Of course, just the fact that they think they need a "public interest" advisory committee begs the question: are they admitting that until now, they just didn't give a shit about the public interest? Aren't they effectively saying that all of those other advisory committees they have, made up of big industry lobbyists, have been pushing them to screw over the public interest, in favor of short term protectionism and profits?

You'd think that the entire point of what the USTR does is that it should be negotiating agreements in the public interest, and yet as far as I can tell, they've now admitted that was never the case before, and now they seem to think that rather than being an overreaching aim of all trade agreements, that it's one of multiple "competing interests." In fact, this new proposal is actually exactly what the corporate lobbyists themselves had pushed for a few years ago, when the USTR started considering adding non-corporate representatives to the other advisory committees. The lobbyists balked at that suggestion, saying that, if anything, a separate second-tier public interest committee should be created. And that's what's now happened, with Froman pretending that this is some sort of huge move to benefit the public interest.

But, more to the point, this seems much more like a way to try to mollify critics by attempting to bring some of the most vocal critics of the lack of transparency "into the fold" (which will include strict confidentiality agreements), hoping that this shuts them up.

It takes an astounding amount of cluelessness to think that the proper response to a lack of transparency is to create another committee with secret access to the negotiating text.

While Froman also insists that he will be taking "new steps to broaden public information on the progress of negotiations," including "an update on the status of negotiations," that's not the transparency people are asking for. They're not asking for status reports. They're asking for transparency on what the USTR is negotiating in our name (though, as now admitted, without any concern for "the public interest").

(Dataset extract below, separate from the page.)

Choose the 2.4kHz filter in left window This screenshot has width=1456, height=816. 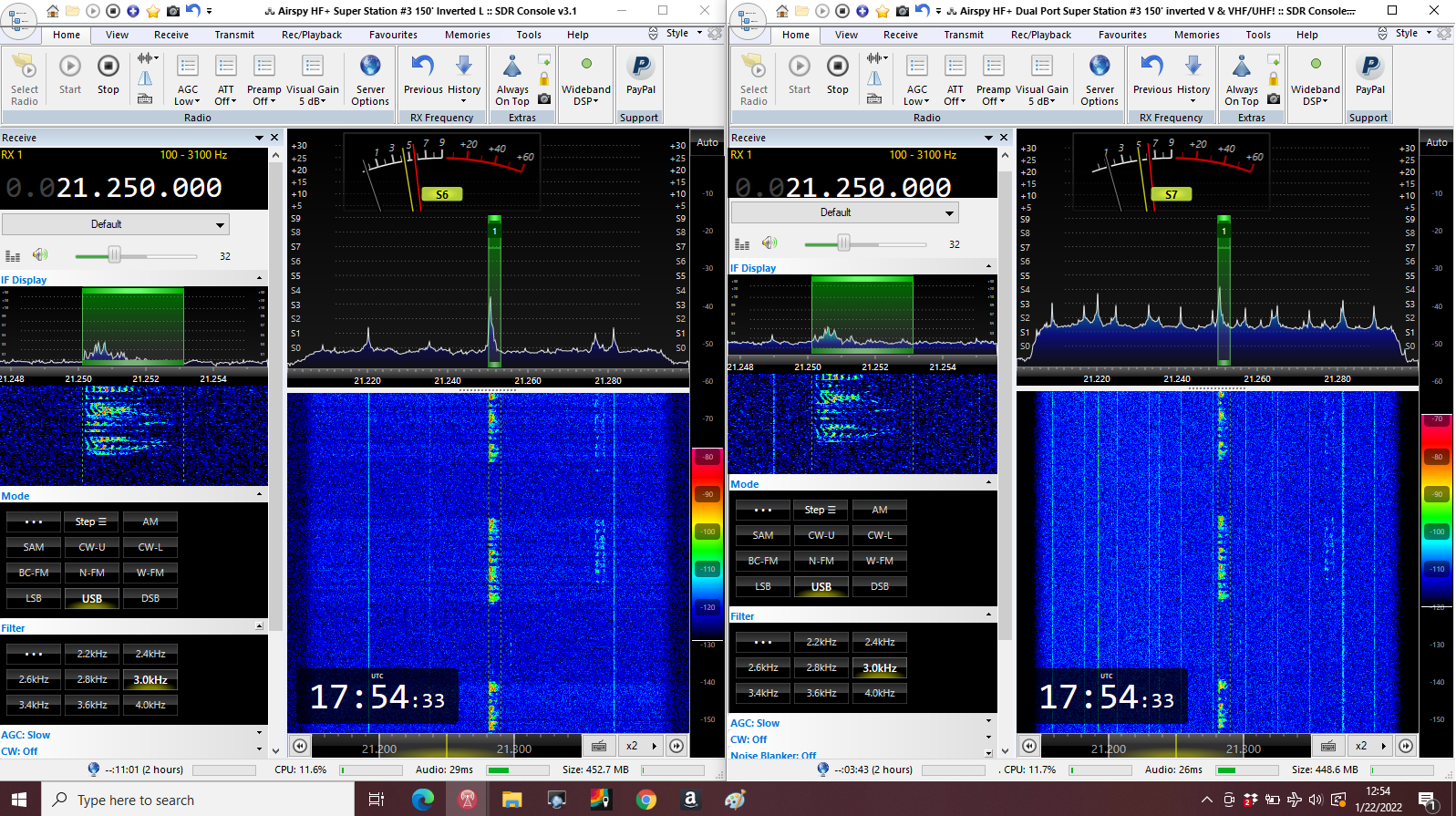(150, 654)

Other parts of Froman's speech were equally problematic. In it, he quotes the ridiculous statistic that "Intellectual property-intensive industries account for nearly 30 million American jobs" -- ignoring, of course, that this number has been totally debunked multiple times over. The study this is based on lumped all sorts of jobs that have nothing whatsoever to do with intellectual property protections into the category of "intellectual property-intensive industries," such that the leading such employer is grocery store employees. And, sorry, but the kid putting your canned veggies into a bag doesn't have his job because of intellectual property law.

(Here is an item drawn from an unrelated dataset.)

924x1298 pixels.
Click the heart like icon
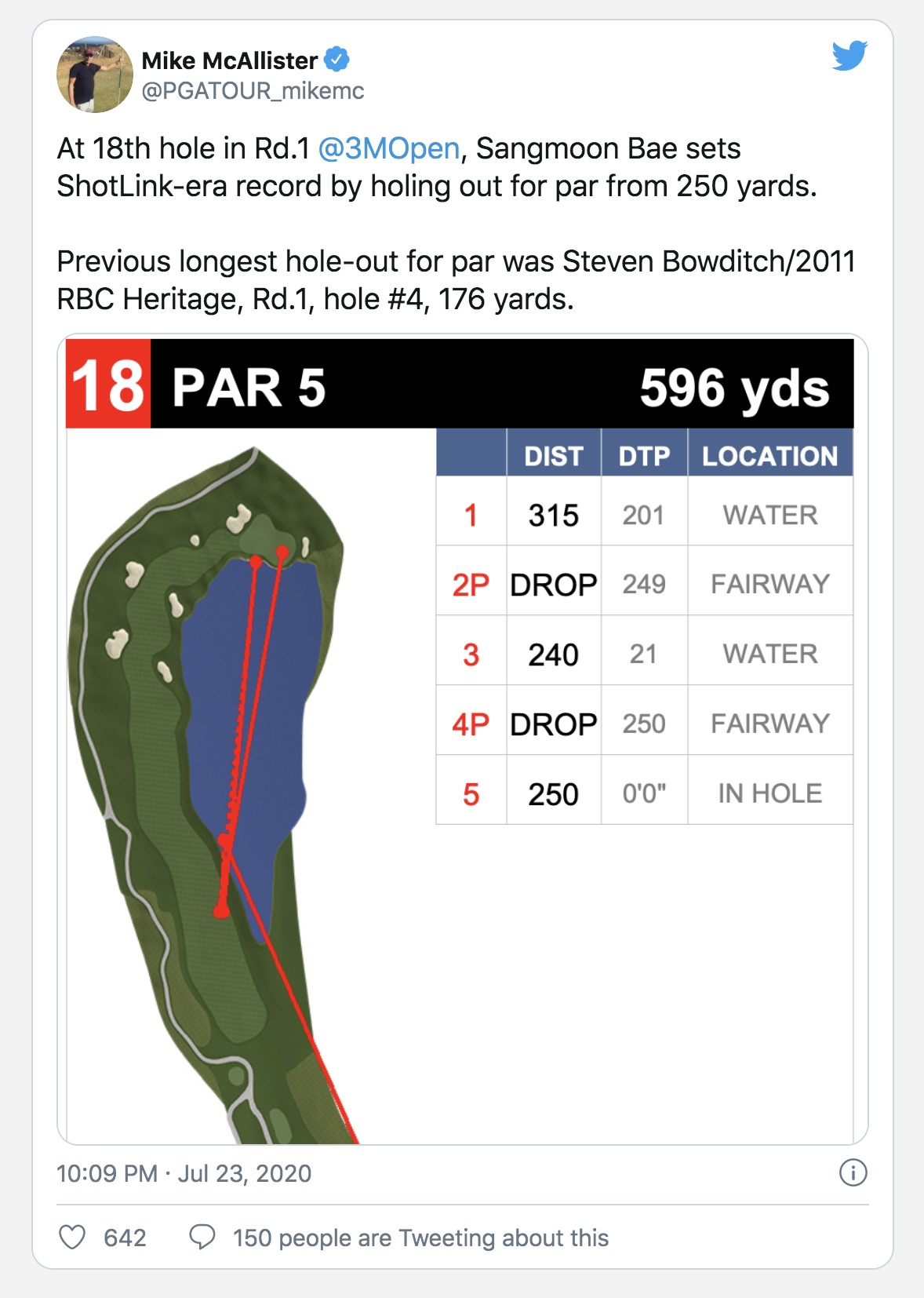(x=72, y=1237)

He also pretends that the USTR is supporting the exporting of fair use with the following statement:
... for the first time in any trade agreement, we are asking our trading partners to secure robust balance in their copyright systems – an unprecedented move that draws directly on U.S. copyright exceptions and limitations, including fair use for important purposes such as scholarship, criticism, news commentary, teaching, and research.
That's misleading, at best. While it's true that this is the first time the USTR has included any such provisions in a trade agreement, the actual language shows that it's more about limiting fair use than expanding it.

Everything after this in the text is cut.